▸ OBJECTIVE
Reproduce verbatim the portion of the Disney film review below that runs from "Dumbo is an" up to and including "garners an 8.5/10.".

Guys, it’s time for the antepenultimate review of this Epic Disney Watchfest. I hope you’re as excited as I am – this thing has been profligately superlative, and it’s only going to get better. This review covers Dumbo and Treasure Planet, two movies of distinctly disparate qualities. Before I get to my thoughts, I want to ask you a favor. It occurs to me that some of you might’ve revisited some of these films after reading some of these reviews. If you have, I would love to hear from you, either in the comments below or in a personal email. You can tell me how much you loved the picture or how much you hated it. Or you can just share some good vibes and love for the Mouse Guys. No matter, I would love your feedback. Okay, on to the reviews!
Dumbo is an all-time classic. I love it. Released in 1941, this was Walt Disney’s fourth animated feature, and it stands today as an example that great movies don’t have to cost a zillion dollars. Designed to recoup the financial loss of Fantasia, Dumbo had a much smaller budget than any previous animated feature. Despite the diminutive cost (or because of it?), the studio still managed to create a complete gem. The word that comes to mind is “charm” – Dumbo has a charm that isn’t found in many other movies. It has lots of humor, lots of heartbreak, and a lean pace that keeps anything from feeling too stagnant. Throw all that in the mix and Dumbo easily garners an 8.5/10.

▸ INFORMATION SUPPLIED
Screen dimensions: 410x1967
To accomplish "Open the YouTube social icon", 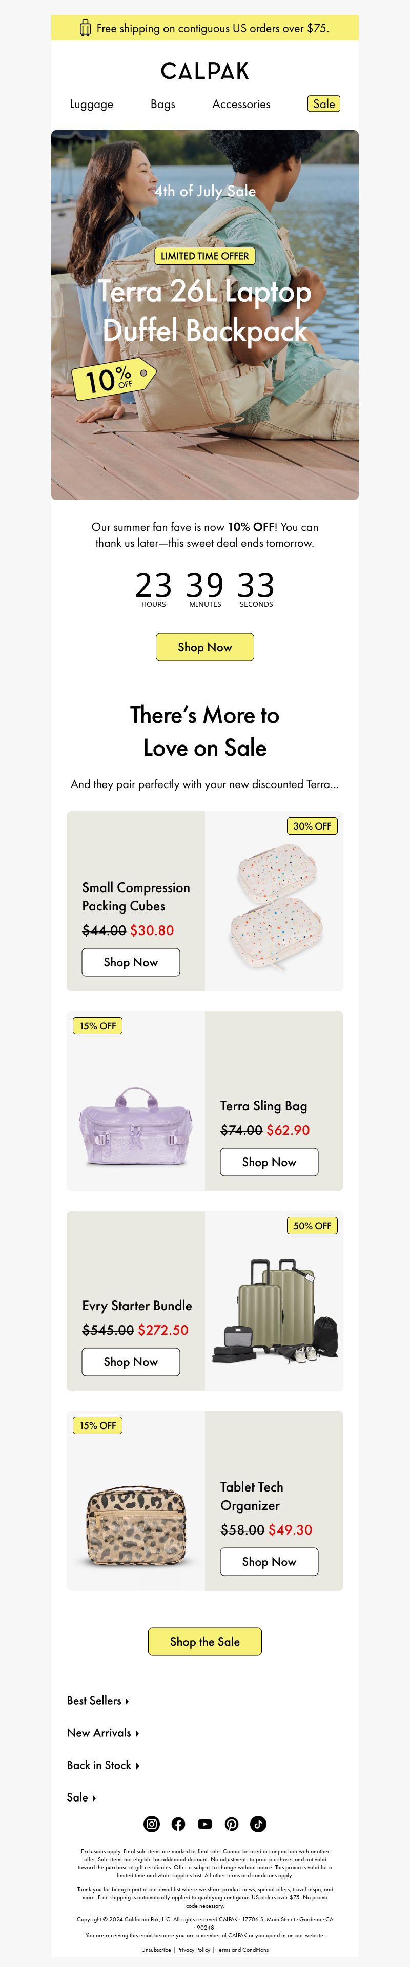I will pos(205,1823).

▸ THE RESULT
Dumbo is an all-time classic. I love it. Released in 1941, this was Walt Disney’s fourth animated feature, and it stands today as an example that great movies don’t have to cost a zillion dollars. Designed to recoup the financial loss of Fantasia, Dumbo had a much smaller budget than any previous animated feature. Despite the diminutive cost (or because of it?), the studio still managed to create a complete gem. The word that comes to mind is “charm” – Dumbo has a charm that isn’t found in many other movies. It has lots of humor, lots of heartbreak, and a lean pace that keeps anything from feeling too stagnant. Throw all that in the mix and Dumbo easily garners an 8.5/10.